For the word "computer", count the lines of the records that hold it, and give only that number.

• [Data records]

+++++

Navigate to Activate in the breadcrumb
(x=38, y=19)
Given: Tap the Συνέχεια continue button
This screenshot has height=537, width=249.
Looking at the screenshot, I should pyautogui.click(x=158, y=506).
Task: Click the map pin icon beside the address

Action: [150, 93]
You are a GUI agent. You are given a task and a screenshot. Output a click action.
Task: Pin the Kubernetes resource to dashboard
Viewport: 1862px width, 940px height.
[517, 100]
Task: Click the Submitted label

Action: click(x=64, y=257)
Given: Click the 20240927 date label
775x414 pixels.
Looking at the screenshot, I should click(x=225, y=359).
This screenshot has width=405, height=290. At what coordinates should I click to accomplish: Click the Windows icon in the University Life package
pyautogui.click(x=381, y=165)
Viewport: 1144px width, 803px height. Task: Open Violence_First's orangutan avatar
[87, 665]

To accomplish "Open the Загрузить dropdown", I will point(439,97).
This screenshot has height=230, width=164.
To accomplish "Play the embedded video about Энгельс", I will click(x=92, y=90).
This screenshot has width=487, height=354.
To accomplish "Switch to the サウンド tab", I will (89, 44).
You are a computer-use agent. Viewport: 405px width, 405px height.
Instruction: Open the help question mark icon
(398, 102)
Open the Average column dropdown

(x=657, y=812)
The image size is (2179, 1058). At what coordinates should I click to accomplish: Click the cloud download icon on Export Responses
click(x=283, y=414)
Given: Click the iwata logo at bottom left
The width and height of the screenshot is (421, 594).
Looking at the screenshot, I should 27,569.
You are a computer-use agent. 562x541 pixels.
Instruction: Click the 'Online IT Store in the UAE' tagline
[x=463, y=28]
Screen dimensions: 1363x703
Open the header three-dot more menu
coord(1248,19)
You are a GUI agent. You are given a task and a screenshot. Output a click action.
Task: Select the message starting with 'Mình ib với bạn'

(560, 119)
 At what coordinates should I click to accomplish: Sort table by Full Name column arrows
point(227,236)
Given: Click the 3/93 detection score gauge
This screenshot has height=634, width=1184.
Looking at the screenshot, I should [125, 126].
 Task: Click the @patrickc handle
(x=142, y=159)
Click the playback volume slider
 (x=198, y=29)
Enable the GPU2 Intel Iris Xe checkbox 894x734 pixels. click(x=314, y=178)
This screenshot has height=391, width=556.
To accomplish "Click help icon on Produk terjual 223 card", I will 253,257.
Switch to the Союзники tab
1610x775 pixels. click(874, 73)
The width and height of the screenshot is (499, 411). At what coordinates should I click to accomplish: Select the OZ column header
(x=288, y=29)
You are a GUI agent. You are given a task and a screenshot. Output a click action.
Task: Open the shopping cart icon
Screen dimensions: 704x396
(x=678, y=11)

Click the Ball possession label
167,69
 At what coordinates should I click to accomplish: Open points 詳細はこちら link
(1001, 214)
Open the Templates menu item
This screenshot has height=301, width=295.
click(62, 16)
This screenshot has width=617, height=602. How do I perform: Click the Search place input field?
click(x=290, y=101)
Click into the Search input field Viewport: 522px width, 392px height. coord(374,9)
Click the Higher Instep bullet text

+++++

• [Solution to the problem] 2